◆ HOW TO COMPLETE THIS TASK ◆
Take the line that contains "Given: Tap the" as the first line and the final line of the records as the last; return exactly those lines and the lines between.

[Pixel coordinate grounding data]
****************************************

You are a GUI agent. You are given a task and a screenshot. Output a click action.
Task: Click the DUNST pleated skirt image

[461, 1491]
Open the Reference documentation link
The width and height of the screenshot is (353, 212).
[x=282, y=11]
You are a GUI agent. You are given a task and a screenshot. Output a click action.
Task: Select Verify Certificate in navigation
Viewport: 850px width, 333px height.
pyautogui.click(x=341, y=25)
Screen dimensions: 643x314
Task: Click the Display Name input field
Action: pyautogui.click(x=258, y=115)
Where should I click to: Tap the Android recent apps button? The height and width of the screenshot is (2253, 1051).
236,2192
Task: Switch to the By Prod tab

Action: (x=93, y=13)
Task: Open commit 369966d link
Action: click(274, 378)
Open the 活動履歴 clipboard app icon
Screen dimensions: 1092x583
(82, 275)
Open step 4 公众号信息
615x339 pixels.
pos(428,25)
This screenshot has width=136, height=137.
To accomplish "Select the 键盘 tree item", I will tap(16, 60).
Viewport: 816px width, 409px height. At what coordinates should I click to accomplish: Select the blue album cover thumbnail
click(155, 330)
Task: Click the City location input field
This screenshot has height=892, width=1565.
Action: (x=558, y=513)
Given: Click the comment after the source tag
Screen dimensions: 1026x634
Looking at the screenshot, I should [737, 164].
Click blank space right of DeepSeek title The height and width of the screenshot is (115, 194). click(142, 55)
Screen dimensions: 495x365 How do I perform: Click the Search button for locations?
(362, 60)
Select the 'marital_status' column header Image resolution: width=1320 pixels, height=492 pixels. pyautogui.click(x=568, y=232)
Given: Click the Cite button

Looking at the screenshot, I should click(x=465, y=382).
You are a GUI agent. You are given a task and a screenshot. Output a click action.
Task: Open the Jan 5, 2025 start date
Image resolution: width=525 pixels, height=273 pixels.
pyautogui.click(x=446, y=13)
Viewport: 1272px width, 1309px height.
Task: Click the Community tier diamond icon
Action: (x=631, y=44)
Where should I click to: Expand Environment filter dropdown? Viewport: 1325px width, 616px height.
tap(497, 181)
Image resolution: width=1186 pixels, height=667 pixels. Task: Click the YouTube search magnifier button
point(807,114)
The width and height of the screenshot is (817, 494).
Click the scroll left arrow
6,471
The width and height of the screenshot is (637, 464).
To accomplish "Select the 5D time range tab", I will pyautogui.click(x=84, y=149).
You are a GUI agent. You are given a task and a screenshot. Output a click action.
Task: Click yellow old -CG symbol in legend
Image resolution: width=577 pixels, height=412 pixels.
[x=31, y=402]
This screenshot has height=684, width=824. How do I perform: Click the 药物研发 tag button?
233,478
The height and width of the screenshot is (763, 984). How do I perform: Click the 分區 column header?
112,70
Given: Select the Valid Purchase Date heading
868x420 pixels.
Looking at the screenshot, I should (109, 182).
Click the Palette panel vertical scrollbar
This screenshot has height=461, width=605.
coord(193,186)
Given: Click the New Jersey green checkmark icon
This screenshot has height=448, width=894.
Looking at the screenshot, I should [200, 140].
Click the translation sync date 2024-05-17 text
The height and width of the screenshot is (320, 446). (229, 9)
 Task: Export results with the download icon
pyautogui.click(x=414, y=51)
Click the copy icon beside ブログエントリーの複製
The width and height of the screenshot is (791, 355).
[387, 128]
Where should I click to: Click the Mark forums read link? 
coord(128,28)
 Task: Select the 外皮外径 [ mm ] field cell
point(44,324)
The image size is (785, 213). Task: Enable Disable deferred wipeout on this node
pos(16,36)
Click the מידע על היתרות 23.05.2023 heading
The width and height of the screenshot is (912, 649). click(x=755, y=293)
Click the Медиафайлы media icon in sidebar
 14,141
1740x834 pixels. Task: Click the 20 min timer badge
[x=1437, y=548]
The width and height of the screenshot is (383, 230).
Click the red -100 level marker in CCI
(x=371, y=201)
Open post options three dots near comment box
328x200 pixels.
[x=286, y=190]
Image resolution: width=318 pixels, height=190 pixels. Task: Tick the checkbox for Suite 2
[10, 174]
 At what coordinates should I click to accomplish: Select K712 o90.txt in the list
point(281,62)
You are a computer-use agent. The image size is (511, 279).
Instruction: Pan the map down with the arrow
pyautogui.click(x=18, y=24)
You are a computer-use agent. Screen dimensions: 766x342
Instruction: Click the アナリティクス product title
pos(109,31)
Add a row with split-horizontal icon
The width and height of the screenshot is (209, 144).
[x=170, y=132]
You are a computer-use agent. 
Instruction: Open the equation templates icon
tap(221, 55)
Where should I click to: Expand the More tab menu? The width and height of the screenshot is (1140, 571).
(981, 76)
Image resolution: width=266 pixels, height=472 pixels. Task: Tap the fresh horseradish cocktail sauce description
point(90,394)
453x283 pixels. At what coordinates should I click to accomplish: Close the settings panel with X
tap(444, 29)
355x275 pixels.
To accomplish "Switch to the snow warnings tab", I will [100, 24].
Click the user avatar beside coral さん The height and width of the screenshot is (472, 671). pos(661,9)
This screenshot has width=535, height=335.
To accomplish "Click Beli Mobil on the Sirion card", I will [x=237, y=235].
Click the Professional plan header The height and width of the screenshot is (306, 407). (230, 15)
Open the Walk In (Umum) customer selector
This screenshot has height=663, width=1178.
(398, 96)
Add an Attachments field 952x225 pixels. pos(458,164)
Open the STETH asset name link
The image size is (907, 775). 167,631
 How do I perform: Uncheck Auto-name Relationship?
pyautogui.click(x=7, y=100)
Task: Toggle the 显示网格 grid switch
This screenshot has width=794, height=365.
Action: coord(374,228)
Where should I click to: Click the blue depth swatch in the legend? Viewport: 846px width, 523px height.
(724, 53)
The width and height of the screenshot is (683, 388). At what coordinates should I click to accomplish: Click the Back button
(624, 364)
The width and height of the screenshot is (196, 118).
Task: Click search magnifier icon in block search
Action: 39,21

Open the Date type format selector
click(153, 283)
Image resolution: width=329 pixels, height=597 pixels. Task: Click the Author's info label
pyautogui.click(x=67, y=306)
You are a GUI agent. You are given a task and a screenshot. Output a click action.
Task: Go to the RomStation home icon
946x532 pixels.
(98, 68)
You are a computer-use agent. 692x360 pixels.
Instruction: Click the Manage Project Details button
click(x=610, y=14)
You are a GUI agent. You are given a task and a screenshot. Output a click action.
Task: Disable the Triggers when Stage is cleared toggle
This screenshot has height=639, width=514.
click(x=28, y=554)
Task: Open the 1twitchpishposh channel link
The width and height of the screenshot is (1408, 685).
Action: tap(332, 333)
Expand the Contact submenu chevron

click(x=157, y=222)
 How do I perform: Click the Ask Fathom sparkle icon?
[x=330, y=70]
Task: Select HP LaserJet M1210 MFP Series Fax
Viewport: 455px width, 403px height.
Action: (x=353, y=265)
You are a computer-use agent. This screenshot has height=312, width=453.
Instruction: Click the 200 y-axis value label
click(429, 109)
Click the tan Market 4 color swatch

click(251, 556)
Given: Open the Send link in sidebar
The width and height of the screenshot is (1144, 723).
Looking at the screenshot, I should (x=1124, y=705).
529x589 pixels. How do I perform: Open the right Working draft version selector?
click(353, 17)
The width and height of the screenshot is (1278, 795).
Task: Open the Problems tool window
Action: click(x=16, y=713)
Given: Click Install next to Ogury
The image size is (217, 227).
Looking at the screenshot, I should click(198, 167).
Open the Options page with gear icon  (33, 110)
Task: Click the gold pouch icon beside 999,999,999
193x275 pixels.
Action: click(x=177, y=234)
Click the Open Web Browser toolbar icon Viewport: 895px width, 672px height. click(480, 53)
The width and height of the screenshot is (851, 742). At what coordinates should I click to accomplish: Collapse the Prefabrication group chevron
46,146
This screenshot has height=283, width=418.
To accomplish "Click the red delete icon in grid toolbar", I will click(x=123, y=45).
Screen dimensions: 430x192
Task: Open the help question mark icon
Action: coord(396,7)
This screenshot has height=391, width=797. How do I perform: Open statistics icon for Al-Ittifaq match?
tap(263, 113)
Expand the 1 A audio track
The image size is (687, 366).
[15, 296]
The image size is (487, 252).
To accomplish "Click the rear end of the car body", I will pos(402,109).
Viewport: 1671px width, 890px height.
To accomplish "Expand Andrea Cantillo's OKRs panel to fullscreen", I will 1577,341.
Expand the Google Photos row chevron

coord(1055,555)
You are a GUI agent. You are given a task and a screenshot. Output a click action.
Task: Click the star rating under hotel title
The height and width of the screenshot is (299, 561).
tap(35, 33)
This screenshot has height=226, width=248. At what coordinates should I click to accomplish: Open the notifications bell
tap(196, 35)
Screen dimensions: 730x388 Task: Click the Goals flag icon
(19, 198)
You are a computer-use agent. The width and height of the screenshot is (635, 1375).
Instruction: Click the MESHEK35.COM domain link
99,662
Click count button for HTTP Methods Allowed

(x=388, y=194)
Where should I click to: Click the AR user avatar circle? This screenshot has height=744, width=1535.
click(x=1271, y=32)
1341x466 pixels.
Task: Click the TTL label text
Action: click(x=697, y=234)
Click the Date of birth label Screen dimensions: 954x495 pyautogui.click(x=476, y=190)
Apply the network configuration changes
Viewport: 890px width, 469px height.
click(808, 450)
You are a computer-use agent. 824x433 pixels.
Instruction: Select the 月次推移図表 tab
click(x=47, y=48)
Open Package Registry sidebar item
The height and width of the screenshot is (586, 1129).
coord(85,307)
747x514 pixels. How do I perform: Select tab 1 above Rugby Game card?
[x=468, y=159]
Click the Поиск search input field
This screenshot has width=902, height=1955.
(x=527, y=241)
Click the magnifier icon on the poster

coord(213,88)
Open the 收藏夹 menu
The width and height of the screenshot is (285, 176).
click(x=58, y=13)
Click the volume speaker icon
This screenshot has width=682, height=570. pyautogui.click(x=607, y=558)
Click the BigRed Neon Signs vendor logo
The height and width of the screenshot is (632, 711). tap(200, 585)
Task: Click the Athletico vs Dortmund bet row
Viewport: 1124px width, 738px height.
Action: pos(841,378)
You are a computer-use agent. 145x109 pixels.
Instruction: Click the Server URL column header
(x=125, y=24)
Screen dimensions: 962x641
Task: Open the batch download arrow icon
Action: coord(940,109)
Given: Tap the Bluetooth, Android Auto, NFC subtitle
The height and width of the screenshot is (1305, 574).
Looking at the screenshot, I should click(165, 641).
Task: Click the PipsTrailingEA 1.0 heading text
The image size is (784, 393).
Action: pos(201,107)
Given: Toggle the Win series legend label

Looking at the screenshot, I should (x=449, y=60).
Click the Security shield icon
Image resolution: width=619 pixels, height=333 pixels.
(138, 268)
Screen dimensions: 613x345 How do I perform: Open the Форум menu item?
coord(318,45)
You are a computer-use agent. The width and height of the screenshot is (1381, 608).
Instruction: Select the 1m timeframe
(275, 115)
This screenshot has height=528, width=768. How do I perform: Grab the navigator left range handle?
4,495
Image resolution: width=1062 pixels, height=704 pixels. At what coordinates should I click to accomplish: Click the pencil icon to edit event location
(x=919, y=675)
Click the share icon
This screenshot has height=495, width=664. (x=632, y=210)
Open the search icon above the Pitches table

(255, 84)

****************************************

◆ TASK SOLUTION ◆
Given: Tap the Bluetooth, Android Auto, NFC subtitle
The height and width of the screenshot is (1305, 574).
Looking at the screenshot, I should click(165, 641).
Task: Click the PipsTrailingEA 1.0 heading text
The image size is (784, 393).
Action: pos(201,107)
Given: Toggle the Win series legend label

Looking at the screenshot, I should (x=449, y=60).
Click the Security shield icon
Image resolution: width=619 pixels, height=333 pixels.
(138, 268)
Screen dimensions: 613x345 How do I perform: Open the Форум menu item?
coord(318,45)
You are a computer-use agent. The width and height of the screenshot is (1381, 608).
Instruction: Select the 1m timeframe
(275, 115)
This screenshot has height=528, width=768. How do I perform: Grab the navigator left range handle?
4,495
Image resolution: width=1062 pixels, height=704 pixels. At what coordinates should I click to accomplish: Click the pencil icon to edit event location
(x=919, y=675)
Click the share icon
This screenshot has height=495, width=664. (x=632, y=210)
Open the search icon above the Pitches table

(255, 84)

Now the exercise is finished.